In Laboratorien werden gentechnisch veränderte attenuierte Adenoviren aufgrund ihrer hohen Transduktionsfähigkeit dazu verwendet, gezielt Veränderungen im Genom von Zelllinien durchzuführen. In der Regel werden hierfür Vektoren verwendet, welche von Ad5 abgeleitet sind. Ferner werden Ad5-basierte Vektoren in vivo für den Einsatz in der somatischen Gentherapie und als Vakzine entwickelt. Die gentechnischen Veränderungen an Ad5-Vektoren werden bevorzugt in der E1- beziehungsweise E3-Gensequenz durchgeführt, was zu einer Attenuierung der Viren führt. E1-Gene sind für die produktive Infektion humaner Zellen essentiell und werden für die Transformation infizierter Zellen benötigt. E3-Proteine sind an der Modulation der Immunantwort durch den Wirt beteiligt, wobei sie den MHC-Transport an die Plasmamembran blockieren und die Lyse Adenovirus-infizierter Zellen durch den Tumornekrosefaktor (TNF) inhibieren. Durch Modifikation von E1- und E3-Genen werden Adenoviren attenuiert und können nur noch in humanen Helferzellen replizieren (ZKBS-Stellungnahme Az. 6790-10-28).

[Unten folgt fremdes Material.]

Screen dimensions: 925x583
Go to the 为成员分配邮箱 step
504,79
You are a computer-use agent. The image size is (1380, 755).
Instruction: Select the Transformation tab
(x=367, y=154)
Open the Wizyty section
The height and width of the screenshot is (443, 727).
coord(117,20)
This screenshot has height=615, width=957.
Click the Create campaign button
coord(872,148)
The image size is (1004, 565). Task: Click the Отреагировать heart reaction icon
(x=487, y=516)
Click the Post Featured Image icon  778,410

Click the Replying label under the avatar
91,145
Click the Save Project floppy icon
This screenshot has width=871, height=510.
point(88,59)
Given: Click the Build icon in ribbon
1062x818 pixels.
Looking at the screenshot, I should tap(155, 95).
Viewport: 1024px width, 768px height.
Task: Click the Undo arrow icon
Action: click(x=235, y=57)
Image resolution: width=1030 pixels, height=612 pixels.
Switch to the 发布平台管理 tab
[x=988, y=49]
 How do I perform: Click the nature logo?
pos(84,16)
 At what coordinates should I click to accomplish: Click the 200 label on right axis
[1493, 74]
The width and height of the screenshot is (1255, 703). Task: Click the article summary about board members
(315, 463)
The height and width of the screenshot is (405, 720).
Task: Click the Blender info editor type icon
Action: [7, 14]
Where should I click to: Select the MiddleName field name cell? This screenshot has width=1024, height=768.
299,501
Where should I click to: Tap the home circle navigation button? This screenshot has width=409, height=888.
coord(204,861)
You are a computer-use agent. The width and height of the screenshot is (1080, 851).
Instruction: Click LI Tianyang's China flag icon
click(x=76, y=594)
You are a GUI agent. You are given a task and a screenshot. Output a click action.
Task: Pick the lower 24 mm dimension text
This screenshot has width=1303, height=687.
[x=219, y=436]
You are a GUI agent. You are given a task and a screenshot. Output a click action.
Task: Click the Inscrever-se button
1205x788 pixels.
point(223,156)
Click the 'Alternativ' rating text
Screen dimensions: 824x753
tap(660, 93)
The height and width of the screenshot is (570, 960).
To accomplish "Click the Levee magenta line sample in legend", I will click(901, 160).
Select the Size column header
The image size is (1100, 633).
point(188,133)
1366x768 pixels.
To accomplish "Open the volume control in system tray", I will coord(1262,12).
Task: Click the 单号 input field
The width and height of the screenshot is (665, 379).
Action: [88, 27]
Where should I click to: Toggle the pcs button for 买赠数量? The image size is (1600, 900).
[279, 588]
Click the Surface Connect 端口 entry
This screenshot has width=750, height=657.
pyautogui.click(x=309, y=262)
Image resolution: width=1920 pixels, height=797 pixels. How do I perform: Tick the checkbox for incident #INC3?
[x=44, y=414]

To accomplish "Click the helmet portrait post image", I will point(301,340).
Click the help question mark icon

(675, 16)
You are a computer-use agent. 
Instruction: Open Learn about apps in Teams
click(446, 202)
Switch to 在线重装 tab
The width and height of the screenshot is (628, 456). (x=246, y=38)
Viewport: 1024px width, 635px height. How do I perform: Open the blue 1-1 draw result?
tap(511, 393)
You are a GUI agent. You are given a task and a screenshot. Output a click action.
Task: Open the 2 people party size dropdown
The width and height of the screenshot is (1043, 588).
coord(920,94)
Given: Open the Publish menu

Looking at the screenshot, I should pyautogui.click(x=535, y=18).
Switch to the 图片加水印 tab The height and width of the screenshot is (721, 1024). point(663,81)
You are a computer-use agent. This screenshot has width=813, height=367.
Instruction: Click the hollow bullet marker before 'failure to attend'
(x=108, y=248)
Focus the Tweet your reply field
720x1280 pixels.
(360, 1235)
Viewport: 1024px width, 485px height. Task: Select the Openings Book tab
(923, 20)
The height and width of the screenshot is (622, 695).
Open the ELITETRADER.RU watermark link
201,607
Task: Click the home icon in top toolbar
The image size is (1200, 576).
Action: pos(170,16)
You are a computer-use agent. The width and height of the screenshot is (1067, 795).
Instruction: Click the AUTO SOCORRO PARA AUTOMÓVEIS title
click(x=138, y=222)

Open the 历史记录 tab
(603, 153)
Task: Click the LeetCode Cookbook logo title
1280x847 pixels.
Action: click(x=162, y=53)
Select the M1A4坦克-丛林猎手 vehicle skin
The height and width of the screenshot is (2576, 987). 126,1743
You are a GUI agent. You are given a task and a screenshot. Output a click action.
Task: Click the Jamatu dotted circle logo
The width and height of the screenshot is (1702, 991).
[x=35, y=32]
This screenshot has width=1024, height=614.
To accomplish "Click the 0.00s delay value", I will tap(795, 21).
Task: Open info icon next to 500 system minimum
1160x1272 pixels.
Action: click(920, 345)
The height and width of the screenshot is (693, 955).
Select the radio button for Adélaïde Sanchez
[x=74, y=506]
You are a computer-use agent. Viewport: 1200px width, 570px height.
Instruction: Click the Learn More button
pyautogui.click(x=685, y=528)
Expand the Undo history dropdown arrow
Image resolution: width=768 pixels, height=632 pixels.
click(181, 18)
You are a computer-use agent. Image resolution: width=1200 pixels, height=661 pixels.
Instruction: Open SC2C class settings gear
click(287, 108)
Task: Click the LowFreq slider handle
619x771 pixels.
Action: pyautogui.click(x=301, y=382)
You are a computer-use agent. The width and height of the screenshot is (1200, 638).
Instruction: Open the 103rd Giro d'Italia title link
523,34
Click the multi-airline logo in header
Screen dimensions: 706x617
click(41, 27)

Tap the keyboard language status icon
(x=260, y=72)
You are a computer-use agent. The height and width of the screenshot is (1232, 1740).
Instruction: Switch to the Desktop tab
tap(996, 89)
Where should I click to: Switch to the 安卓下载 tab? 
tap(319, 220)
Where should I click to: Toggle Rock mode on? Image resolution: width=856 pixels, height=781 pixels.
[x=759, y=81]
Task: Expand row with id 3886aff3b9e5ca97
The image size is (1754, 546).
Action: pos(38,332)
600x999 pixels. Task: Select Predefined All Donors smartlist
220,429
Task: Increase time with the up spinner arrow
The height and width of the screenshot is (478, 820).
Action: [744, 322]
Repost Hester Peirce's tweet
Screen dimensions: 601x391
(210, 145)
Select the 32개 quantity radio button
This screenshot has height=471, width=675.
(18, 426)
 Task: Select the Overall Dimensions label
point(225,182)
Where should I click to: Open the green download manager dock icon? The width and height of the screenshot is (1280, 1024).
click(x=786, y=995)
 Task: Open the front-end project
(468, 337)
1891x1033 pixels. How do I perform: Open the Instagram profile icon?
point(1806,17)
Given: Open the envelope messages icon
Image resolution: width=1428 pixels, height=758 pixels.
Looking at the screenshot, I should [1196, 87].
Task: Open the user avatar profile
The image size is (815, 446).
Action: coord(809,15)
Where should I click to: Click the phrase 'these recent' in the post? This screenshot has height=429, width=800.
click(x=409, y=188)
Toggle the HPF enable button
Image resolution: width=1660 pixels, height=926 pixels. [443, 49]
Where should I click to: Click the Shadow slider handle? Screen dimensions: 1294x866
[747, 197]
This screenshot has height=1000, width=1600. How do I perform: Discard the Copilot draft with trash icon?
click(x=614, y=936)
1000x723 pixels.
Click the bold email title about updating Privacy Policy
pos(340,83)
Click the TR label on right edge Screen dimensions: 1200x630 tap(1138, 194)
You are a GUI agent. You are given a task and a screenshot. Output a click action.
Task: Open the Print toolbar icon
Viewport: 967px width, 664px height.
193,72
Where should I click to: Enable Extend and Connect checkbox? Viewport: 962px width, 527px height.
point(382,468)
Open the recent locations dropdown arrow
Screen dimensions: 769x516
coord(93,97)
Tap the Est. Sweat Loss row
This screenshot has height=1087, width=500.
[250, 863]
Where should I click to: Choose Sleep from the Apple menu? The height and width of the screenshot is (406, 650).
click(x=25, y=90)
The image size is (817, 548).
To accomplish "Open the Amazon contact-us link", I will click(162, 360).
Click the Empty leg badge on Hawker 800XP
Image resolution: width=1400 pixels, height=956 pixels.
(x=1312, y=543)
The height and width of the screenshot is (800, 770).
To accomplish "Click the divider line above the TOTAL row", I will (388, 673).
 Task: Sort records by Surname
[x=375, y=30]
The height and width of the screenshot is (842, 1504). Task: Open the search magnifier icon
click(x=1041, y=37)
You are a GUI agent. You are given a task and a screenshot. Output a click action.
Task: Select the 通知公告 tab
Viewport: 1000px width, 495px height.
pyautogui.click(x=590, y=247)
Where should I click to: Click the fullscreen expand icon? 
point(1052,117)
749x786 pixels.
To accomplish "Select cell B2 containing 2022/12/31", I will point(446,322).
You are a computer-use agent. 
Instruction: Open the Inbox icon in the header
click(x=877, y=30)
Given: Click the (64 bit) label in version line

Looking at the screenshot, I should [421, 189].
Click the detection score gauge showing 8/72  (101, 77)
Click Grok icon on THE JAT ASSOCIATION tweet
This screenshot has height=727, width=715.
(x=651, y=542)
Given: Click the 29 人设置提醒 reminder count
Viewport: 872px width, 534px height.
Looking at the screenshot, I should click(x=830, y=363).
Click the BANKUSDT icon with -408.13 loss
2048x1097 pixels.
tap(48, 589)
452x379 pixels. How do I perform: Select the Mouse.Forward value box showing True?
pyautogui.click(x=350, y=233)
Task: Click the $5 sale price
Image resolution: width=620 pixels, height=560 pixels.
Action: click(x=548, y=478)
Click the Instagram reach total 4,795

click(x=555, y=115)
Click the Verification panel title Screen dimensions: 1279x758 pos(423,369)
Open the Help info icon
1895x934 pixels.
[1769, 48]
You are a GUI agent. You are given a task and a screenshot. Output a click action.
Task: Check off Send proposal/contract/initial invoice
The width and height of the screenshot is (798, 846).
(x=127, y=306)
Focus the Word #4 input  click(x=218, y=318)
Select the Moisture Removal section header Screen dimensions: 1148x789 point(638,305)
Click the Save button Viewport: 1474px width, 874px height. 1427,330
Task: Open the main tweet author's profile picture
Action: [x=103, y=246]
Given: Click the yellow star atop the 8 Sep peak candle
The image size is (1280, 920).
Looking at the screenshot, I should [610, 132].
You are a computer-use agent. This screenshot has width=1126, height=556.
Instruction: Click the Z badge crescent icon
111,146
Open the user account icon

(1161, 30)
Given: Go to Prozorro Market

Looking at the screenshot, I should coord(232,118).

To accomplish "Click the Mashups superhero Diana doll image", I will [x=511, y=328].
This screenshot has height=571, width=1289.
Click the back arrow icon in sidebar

Ziel dieses Projektes ist die Etablierung und die Validierung einer Methode für den Nachweis von replikativen Adenoviren (Ad5) auf Oberflächen. Die auf zell- und molekularbiologischen Techniken basierende Methode soll anschließend in der Routineanalytik für die Überwachung von gentechnischen Arbeiten in gentechnischen Anlagen eingesetzt werden. Die Methode kann sowohl zur Überprüfung der Einhaltung einer guten mikrobiologischen Praxis als auch für die Detektion von vermehrungsfähigen Viren außerhalb der primären und sekundären Einsschließung der gentechnischen Anlage eingesetzt werden.
Für die Projektdurchführung sollen die Zelllinien HEK-293 (human embryonic kidney cells) und HELA (human cervix carcinoma cells) etabliert werden.
Durch die Durchführung von Wachstumsanalysen der eingesetzten Zelllinien soll die Flexibilität der Analytik gesichert werden. Die Untersuchung von Abstrichproben erfolgt anhand einer molekularbiologischen Methode, die – in Kombination mit den zellbiologischen Techniken – den Nachweis von Oberflächenkontaminationen mit vermehrungsfähigen Adenoviren erlaubt. Die sogenannte in culture real time PCR Technik basiert auf der Untersuchung von Ad5-spezifischen Gensequenzen in den Überstanden von Zellkulturen, welche mit dem Abstrichmaterial inokuliert wurden. Von dem Überständen werden zu unterschiedlichen Tagen nach Infektion Aliquots entnommen und nach einer Nukleinsäureextraktion die Anzahl der nachweisbaren adenoviralen Genomkopien mittels real time PCR bestimmt. Ein Anstieg der Ad5-spezifischen Gensequenzen belegt, dass replikative Adenoviren in der Abstrichprobe vorhanden sind.